§ What to work on
Pull out the items below word for word, from the very beginning through the line that contains "coord(94,100)", including both ends. Leave the pictures out of your answer.

+++ Extracted data

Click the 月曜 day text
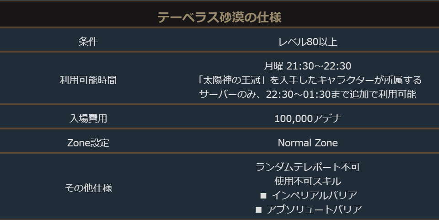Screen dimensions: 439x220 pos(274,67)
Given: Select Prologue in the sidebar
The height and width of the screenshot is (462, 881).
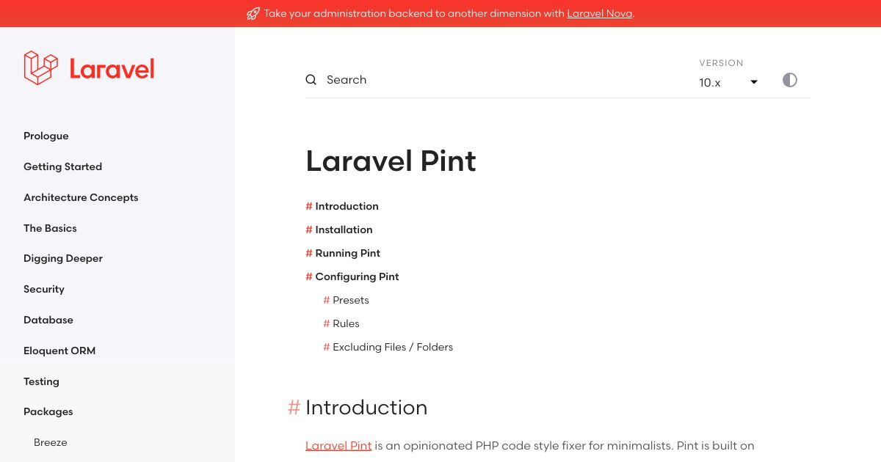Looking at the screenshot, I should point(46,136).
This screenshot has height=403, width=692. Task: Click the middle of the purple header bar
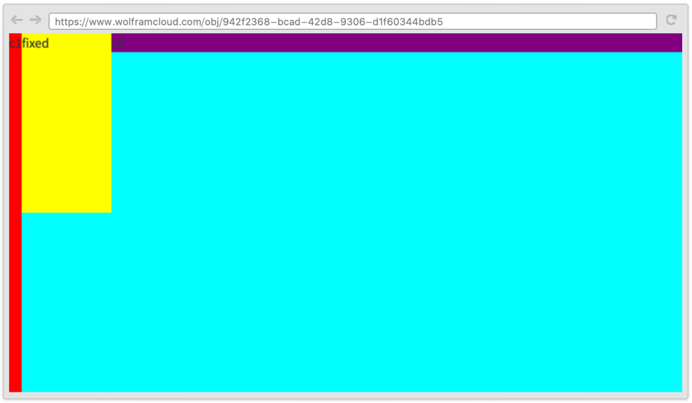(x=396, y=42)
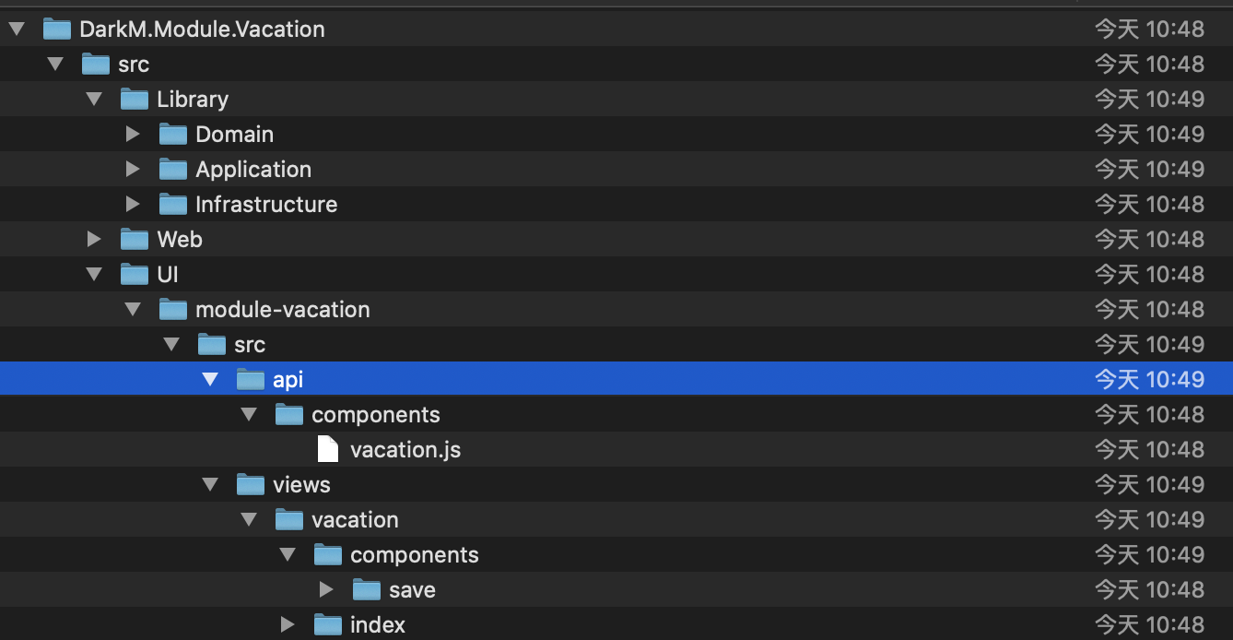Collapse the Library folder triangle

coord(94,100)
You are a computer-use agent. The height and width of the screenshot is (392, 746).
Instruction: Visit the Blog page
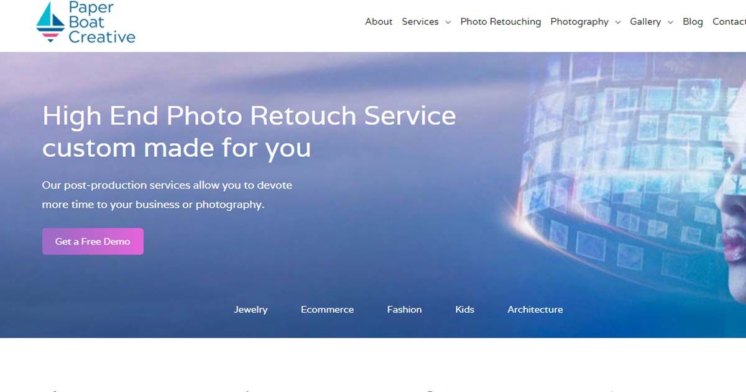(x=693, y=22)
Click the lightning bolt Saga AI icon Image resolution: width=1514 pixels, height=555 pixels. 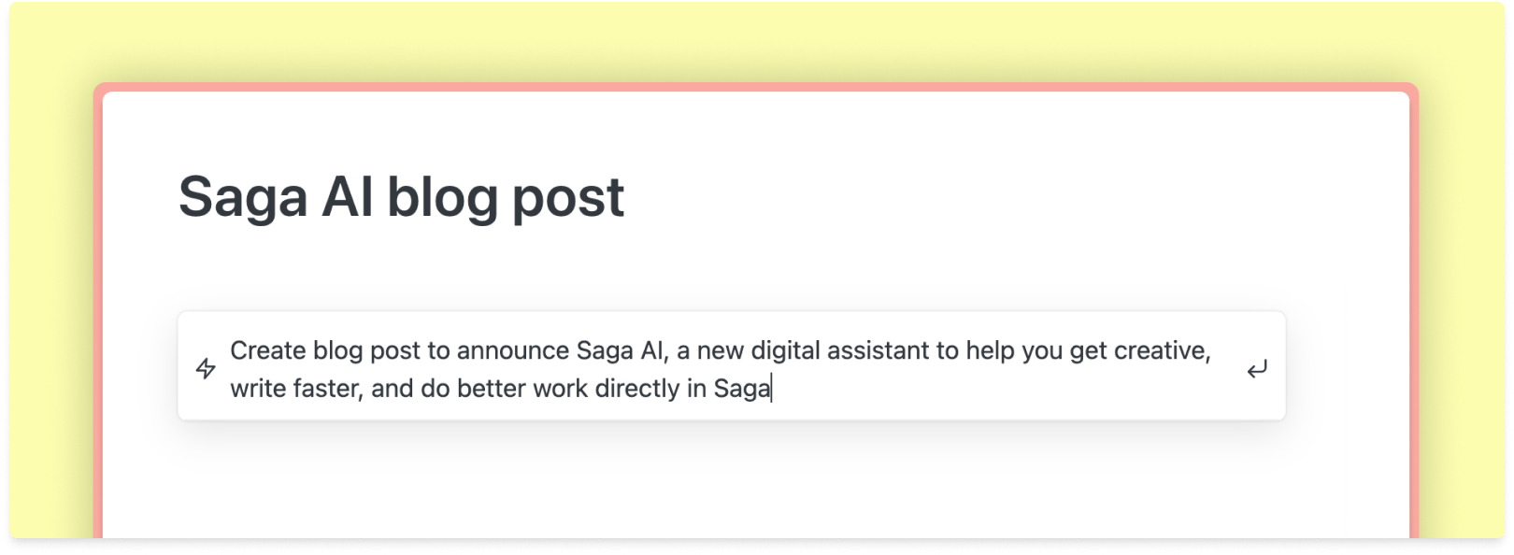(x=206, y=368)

++++++

§ Task solution
Click the 月曜 day text
Screen dimensions: 439x220 pos(274,67)
Given: Select Prologue in the sidebar
The height and width of the screenshot is (462, 881).
Looking at the screenshot, I should point(46,136).
This screenshot has height=403, width=692. Task: Click the middle of the purple header bar
(x=396, y=42)
Collapse the Library folder triangle

coord(94,100)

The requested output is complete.